A día de hoy una de las cosas con las que más cuidado deberíamos tener, y que supone la mayor agresión contra la privacidad, está en nuestro propio bolsillo. Los teléfonos móviles inteligentes, como los modelos equipados con Android —ojo, lo mismo sucede con los iPhone de Apple, entre otros—, representan un riesgo que atenta directamente contra nuestra privacidad más elemental. Por supuesto, son aparatos atractivos que nos permiten multitud de opciones, que aumentan nuestra productividad y el uso de millones de aplicaciones, muchas de ellas gratuitas. Pero eso no quiere decir que sean seguros. Jamás cometeré la estupidez de no recomendar el uso de este tipo de terminales. Eso sería ir contra el futuro. Lo que quiero decir es que estos teléfonos serán a buen seguro regulados de forma estricta en el futuro. Mientras tanto, cada uno de nosotros debería valorar lo que se puede permitir a nuestro teléfono. Para hacerlo correctamente el mayor hándicap es la falta de información. Elije tu móvil, el que quieras: iPhone, Android, Blackberry, o los escasamente versátiles teléfonos del siglo pasado equipados con Windows Mobile. Una vez que lo hayas hecho, toma precauciones. Todas y cada una de tus elecciones suponen riesgos que no deben ser menospreciados.
Eric Schmidt, que de esto de dominar la información y los mercados sabe un rato, declaraba ante una periodista de
The Wall Street Journal
—por cierto, poco sagaz— que le preguntaba qué sentido tenía que Android fuera gratuito mientras que Apple ganaba cantidades ingentes de dinero con su iPhone: «Si eres dueño de la plataforma, siempre podrás monetizarla. Consigue que mil millones de personas hagan algo y llegarán ideas sobre cómo sacarle partido». Resulta evidente que tiene razón.

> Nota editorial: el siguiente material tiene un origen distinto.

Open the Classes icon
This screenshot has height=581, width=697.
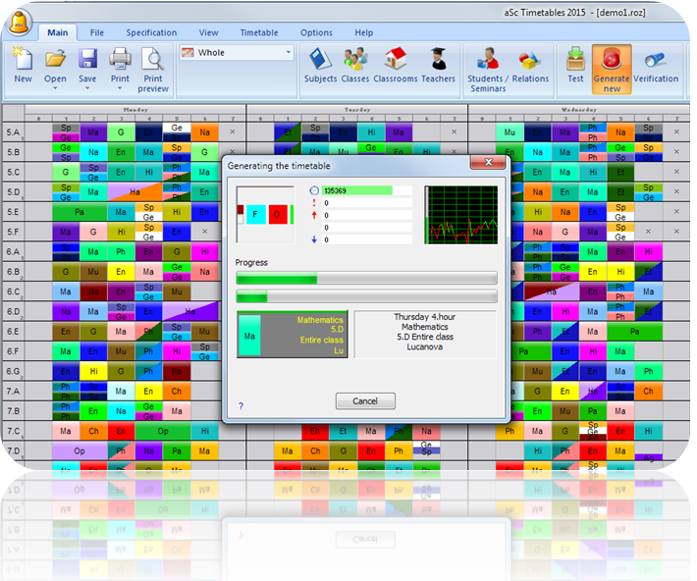[x=355, y=65]
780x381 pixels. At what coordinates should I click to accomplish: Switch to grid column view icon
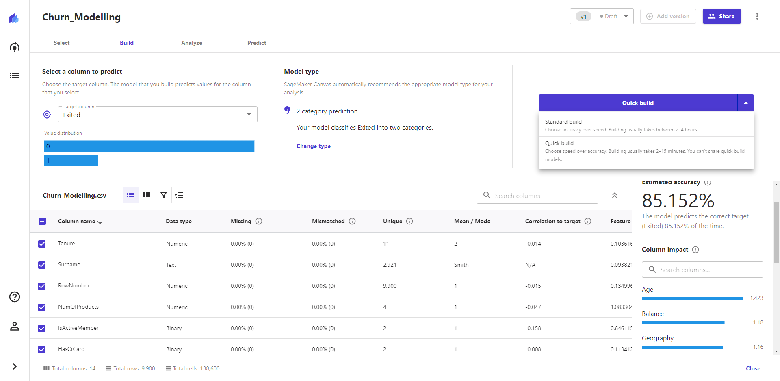pos(147,195)
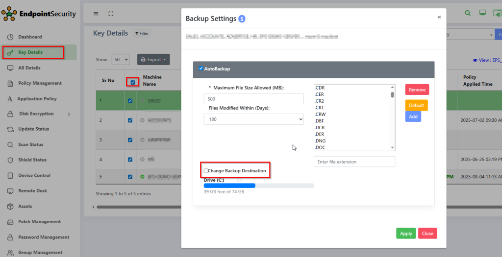The width and height of the screenshot is (502, 257).
Task: Click the hamburger menu icon in header
Action: tap(96, 14)
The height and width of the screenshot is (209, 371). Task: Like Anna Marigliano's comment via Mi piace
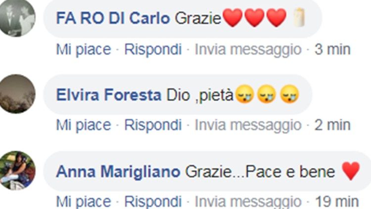[x=84, y=202]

Se trata del Poder y del Control, con mayúsculas. El dinero vendrá luego, cuando todos tengamos instalado el cacharrito en casa. Ése es el caballo de Troya al que hemos invitado a entrar en nuestras vidas. Lo mismo pasó con las búsquedas. Muerdes la manzana, te acostumbras a ella, dependes de ella, y después ya lo rentabilizaremos.
Uno de los casos más claros de falta de privacidad con Android llega de la mano de un estudio publicado en 2010 por científicos de Intel Labs y la Universidad de Duke. Decidieron probar intensivamente 30 aplicaciones con Android y se descubrió que muchas de ellas enviaban a los anunciantes información del titular sin que éste lo advirtiera ni lo hubiera autorizado. Algunas incluso lo seguían haciendo en intervalos de 30 segundos… ¡cuando ya las habías cerrado! Otras llegaron a compartir información sensible, como los identificadores del IMEI de la tarjeta del móvil, el número de teléfono o el número de la tarjeta SIM.

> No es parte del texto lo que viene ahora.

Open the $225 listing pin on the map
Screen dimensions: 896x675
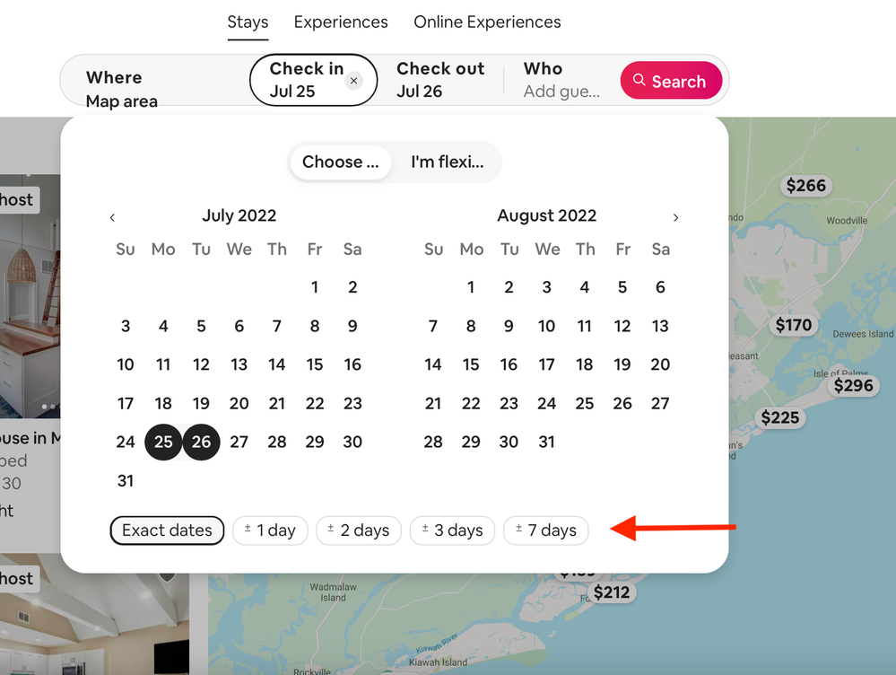click(779, 417)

En resumen, el estudio concluía con una queja en la que se instaba a Google a controlar en Android las aplicaciones de terceros. La compañía respondió con la ambigüedad habitual. Pidieron a los usuarios que «instalen solamente aplicaciones en las que confían». Sin palabras. Entiendo que deben considerar que las 550.000 personas que dan de alta cada día en el mundo un terminal Android son experimentados ingenieros con capacidad de monitorizar y descubrir qué ocurre de manera oculta en nuestro teléfono móvil que nos pueda poner en riesgo.

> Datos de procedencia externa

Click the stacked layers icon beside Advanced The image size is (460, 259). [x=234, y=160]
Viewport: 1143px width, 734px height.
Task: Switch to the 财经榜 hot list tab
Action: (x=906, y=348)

Otro problema derivado del uso de Android está en la seguridad. Sin ir más lejos, en mayo de 2011 el propio Google reconoció un grave fallo de seguridad que podría haber permitido a ciertos
hackers
acceder al teléfono de cualquier individuo, ver y gestionar su libreta de direcciones o incluso saber dónde se encuentra en cada momento por medio de su calendario. Se han tomado medidas para resolverlo, pero este fallo afectó al 99,7% de los teléfonos con Android en el mundo. La gran mayoría jamás lo supo.